As she listened to the preacher speak every night, the desire for baptism grew in her heart. She was especially interested to hear the preacher speak about the seventh day, Saturday, being the biblical Sabbath. She saw that the preacher was following the Bible. She loved the music and the singing. She knew what she wanted to do next. But would she get an invitation?

At the end of the meetings, Lydia asked her, “Do you really want to be baptized?”

Susana knew for sure now.

“Yes,” she said.

Susana was among the 20 people who were baptized.

Lydia was overjoyed when Susana came out of the water and gave her a big hug.

After the meetings, Susana returned to her hometown and told Comfort about her baptism. Comfort was very happy. She was no longer the only Adventist in the family.

Why did Susana give her heart to Jesus? There is no doubt that the Holy Spirit spoke to her heart. But the process started with a simple invitation to church.

“When I went to the Adventist church for the first time, I loved how they worshiped,” Susana said. “But I wasn’t invited back, so I didn’t go. I was waiting for another invitation. Then I was invited at the university, and I went, and I ended up becoming an Adventist.”

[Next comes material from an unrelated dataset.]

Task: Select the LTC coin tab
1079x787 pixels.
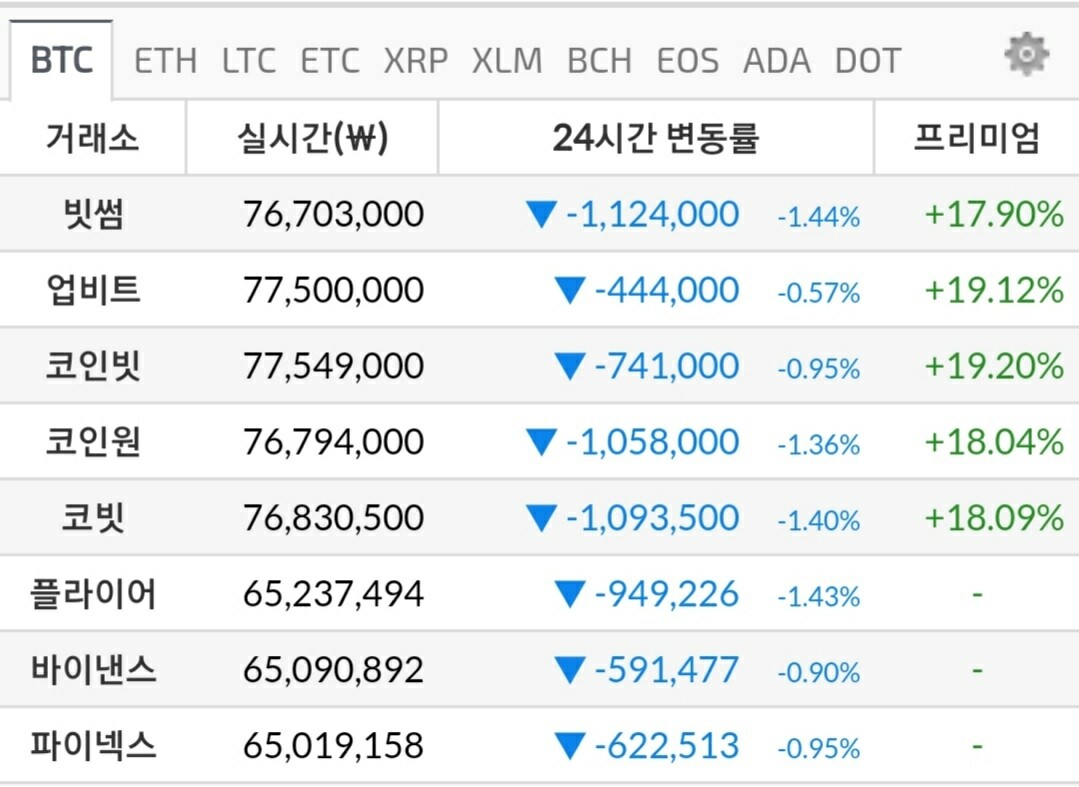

Part of your Thirteenth Sabbath Offering today will help expand Seventh-day Adventist education with two projects in the West-Central Africa Division. The funds will go toward the construction of new classrooms and dormitories at the Nursing and Midwifery Training College in Ghana, where Susana studies, and the opening of a bilingual school in Cameroon where children will be able to learn about Jesus in French and English. Thank you for your generous offering today.